Костя Богатырев правой рукой схватился за живот, а левой машет и, давясь от смеха, уверяет, словно сам он там был:
– И самое главное, это все правда. Он ведь ничего не выдумывает.
Все хохочут, кроме Прошки, который под столом начинает тихонько урчать, предупреждая нас о нашем плохом поведении.
– Интересно, – изображает генерала Агеев, – интересно. А писателя Достоевского вы читали?
– Так точно, господин генерал, читал.
– И что больше всего вам понравилось у Достоевского?
– Роман «Что делать?»! – прокричал Агеев, чем сразил в сорок втором году немецкого генерала, а в семьдесят пятом всех нас, сидевших за столом у Кости Богатырева. И прежде всего самого Костю.
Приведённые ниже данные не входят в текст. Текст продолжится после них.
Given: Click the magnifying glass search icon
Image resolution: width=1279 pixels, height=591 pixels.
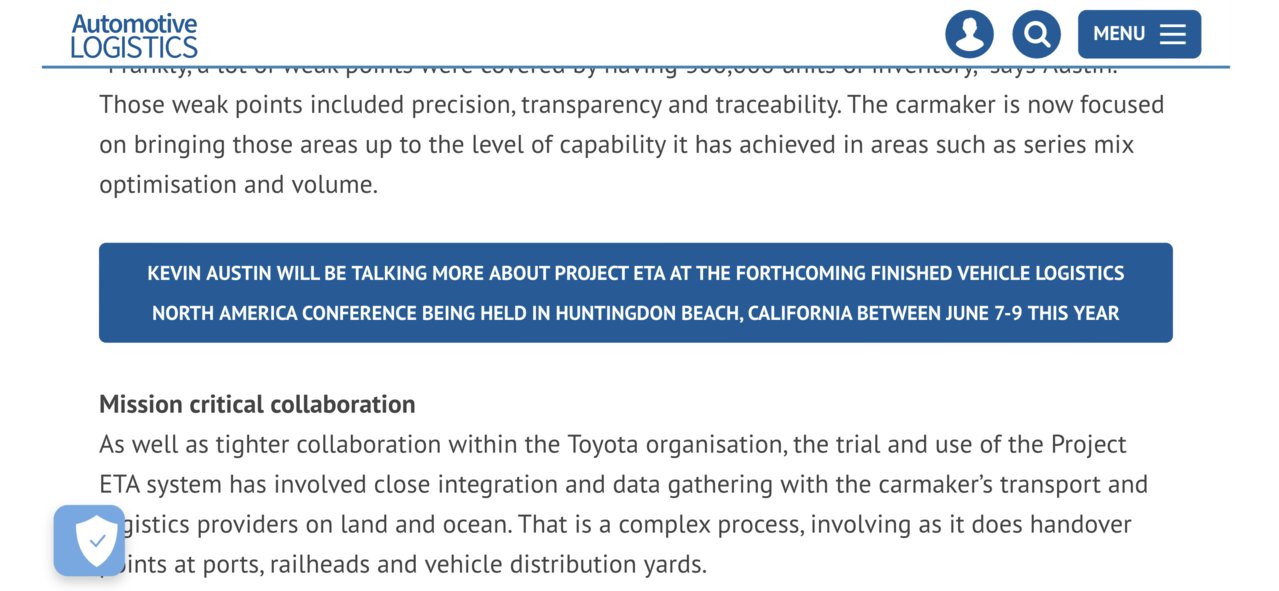Looking at the screenshot, I should (x=1036, y=34).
Ясно, что карьера Агеева как пропагандиста не состоялась. Его и его напарника немцы зачем-то отправили обратно, и путь их назад был полон приключений. Сначала они попали в руки к бандеровцам, которые хотели их расстрелять как москалей и коммунистов. Гришка рассказал, как сняли с него немецкие яловые сапоги и, разутого, повели на расстрел, и уж, казалось бы, что может быть несмешнее расстрела человека, но рассказчик так все подал, что слушатели опять помирают со смеху, а Богатырев схватился за живот и корчится, словно у него приступ язвы. И опять, смахивая слезы, подтверждает:
– Все правда, все правда! – будто при несостоявшемся расстреле лично присутствовал.
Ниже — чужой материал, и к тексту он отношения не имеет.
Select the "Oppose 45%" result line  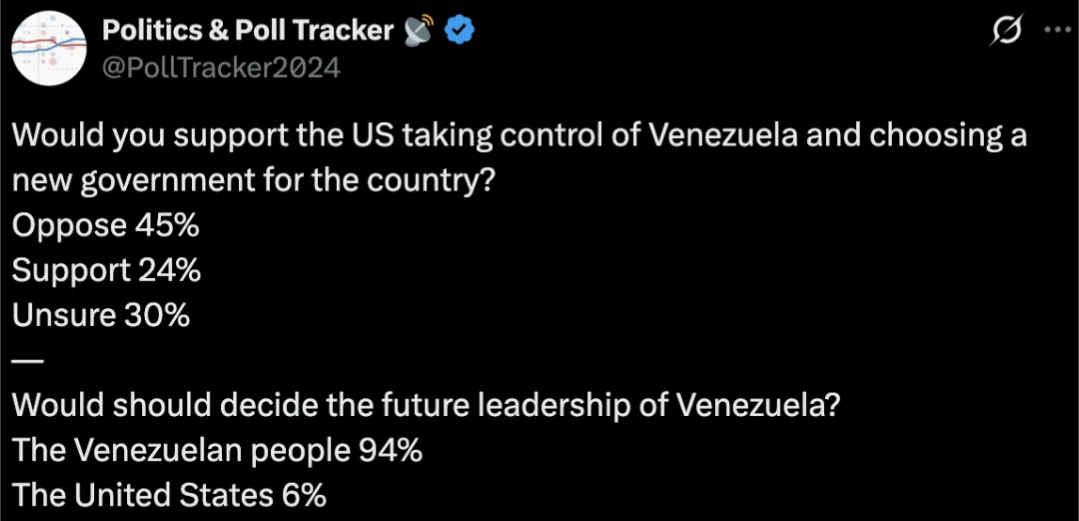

Расстрел не состоялся, потому что по дороге к месту казни Гришка убедил бандеровцев, что он сам украинец, но говорит по-украински неважно, потому что после изъятия отца органами НКВД попал в детский дом, где москали запрещали детям говорить на ридной мове. Кто-то из бандеровцев пожалел сироту, ему вернули жизнь и сапоги, взяли к себе на службу, на которой он пробыл два месяца с лишним.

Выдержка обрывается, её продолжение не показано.